=== Exercise material ===

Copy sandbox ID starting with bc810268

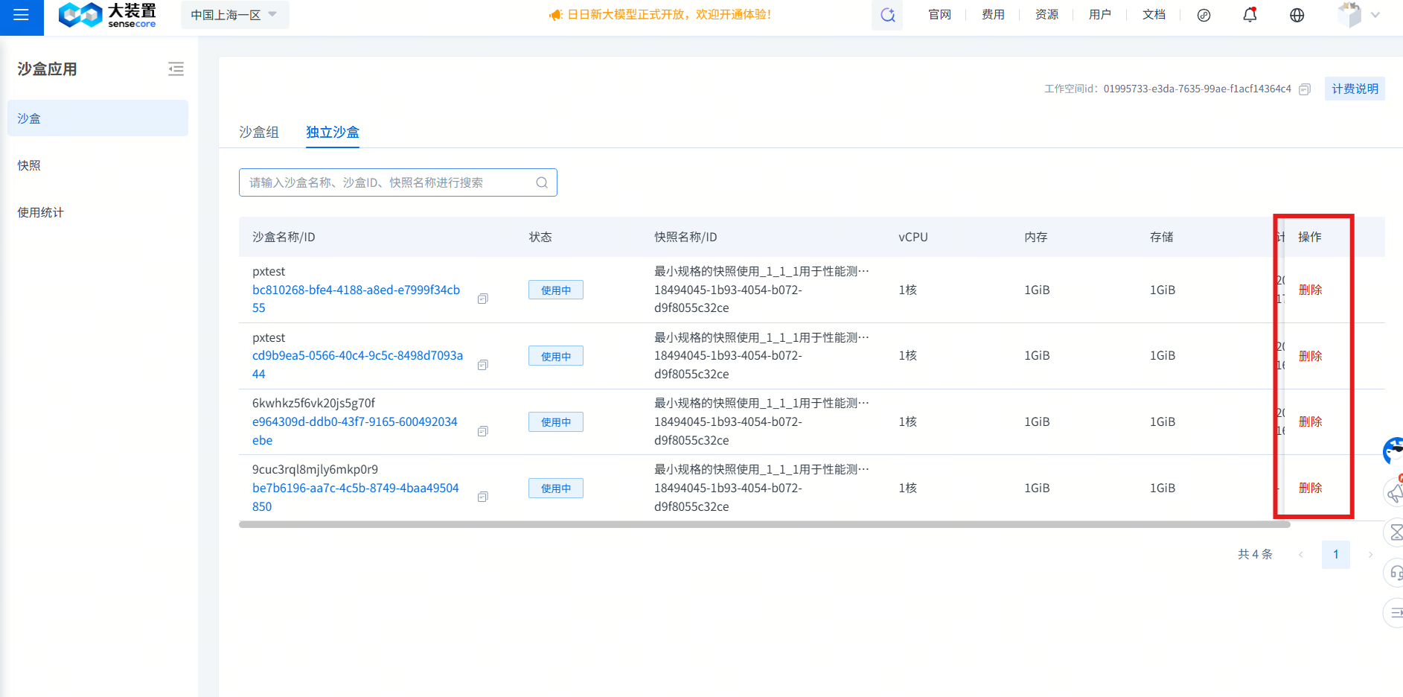click(x=482, y=299)
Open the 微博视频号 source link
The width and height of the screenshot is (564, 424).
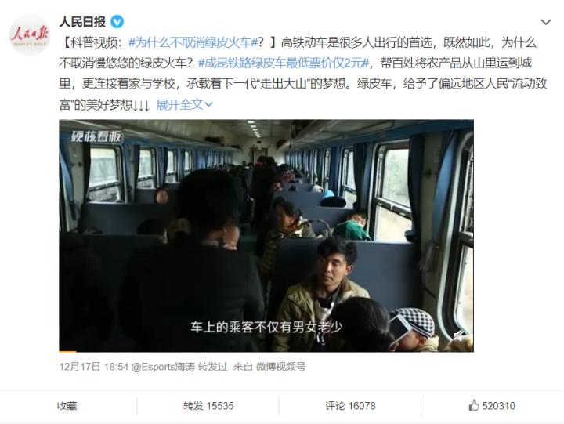pyautogui.click(x=280, y=367)
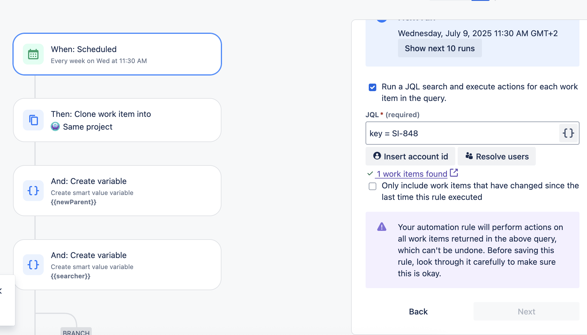587x335 pixels.
Task: Open the Create variable newParent step
Action: tap(117, 191)
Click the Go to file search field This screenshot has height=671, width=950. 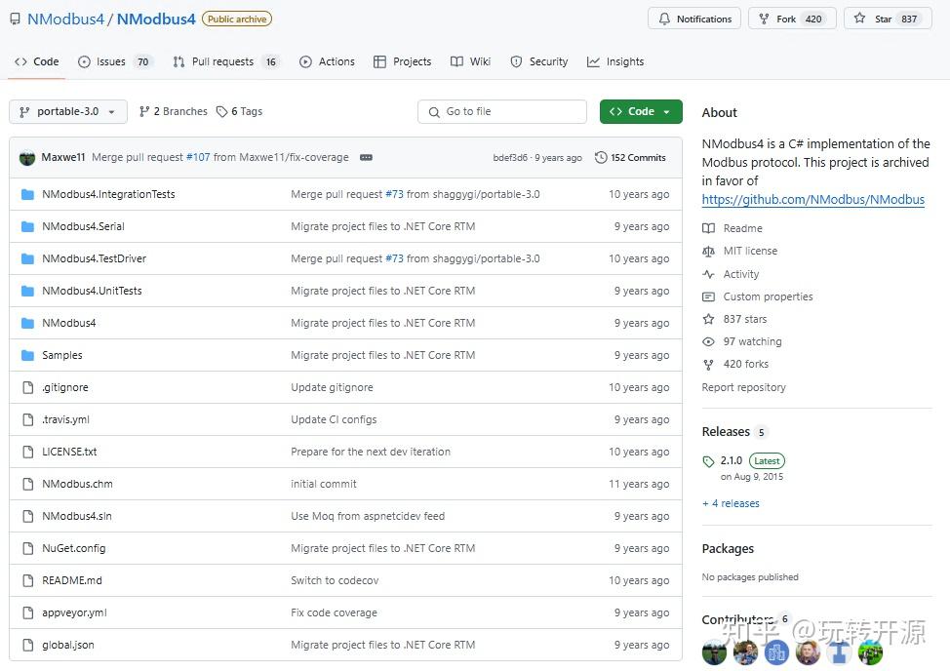[x=502, y=111]
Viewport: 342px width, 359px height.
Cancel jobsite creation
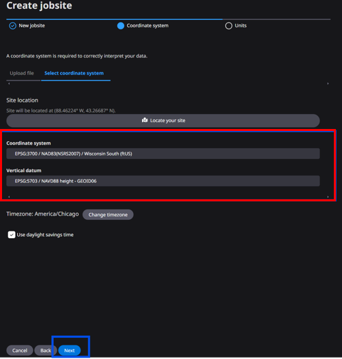(20, 350)
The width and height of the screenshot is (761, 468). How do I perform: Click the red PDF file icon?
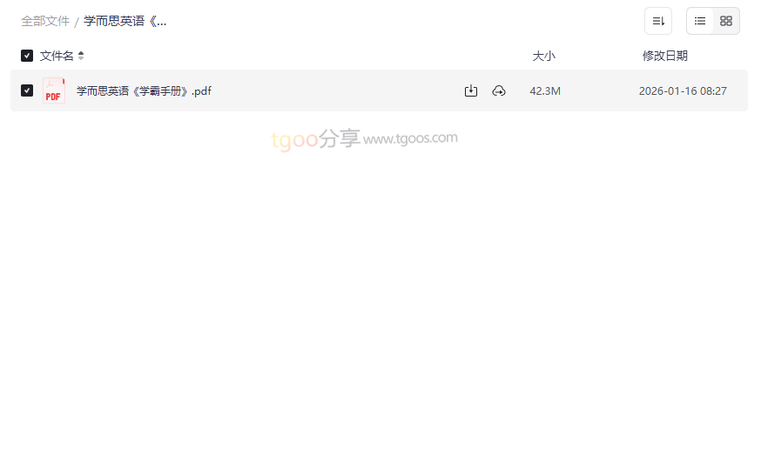[54, 90]
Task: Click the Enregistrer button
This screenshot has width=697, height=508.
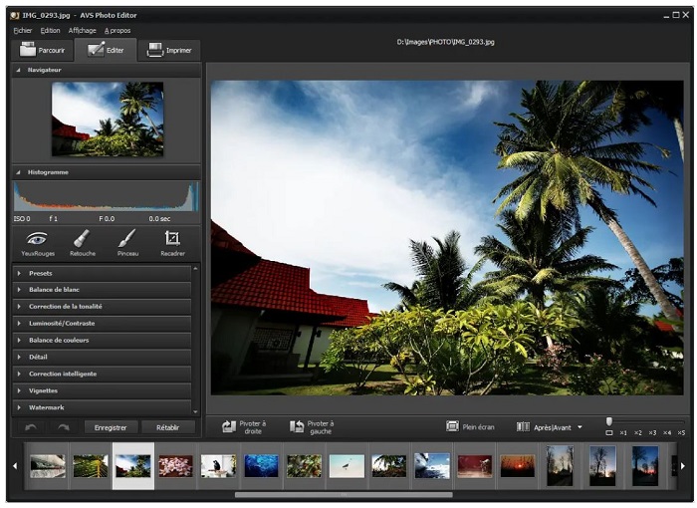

===

■ What you need to do
Write out, word for word, the line containing "Cancel jobsite creation" and each line after it to the end of the data, and nothing more. Drop the pictures.

■ Finished exercise
Cancel jobsite creation
(20, 350)
The width and height of the screenshot is (761, 468). How do I perform: Click the red PDF file icon?
[54, 90]
Task: Click the Enregistrer button
This screenshot has width=697, height=508.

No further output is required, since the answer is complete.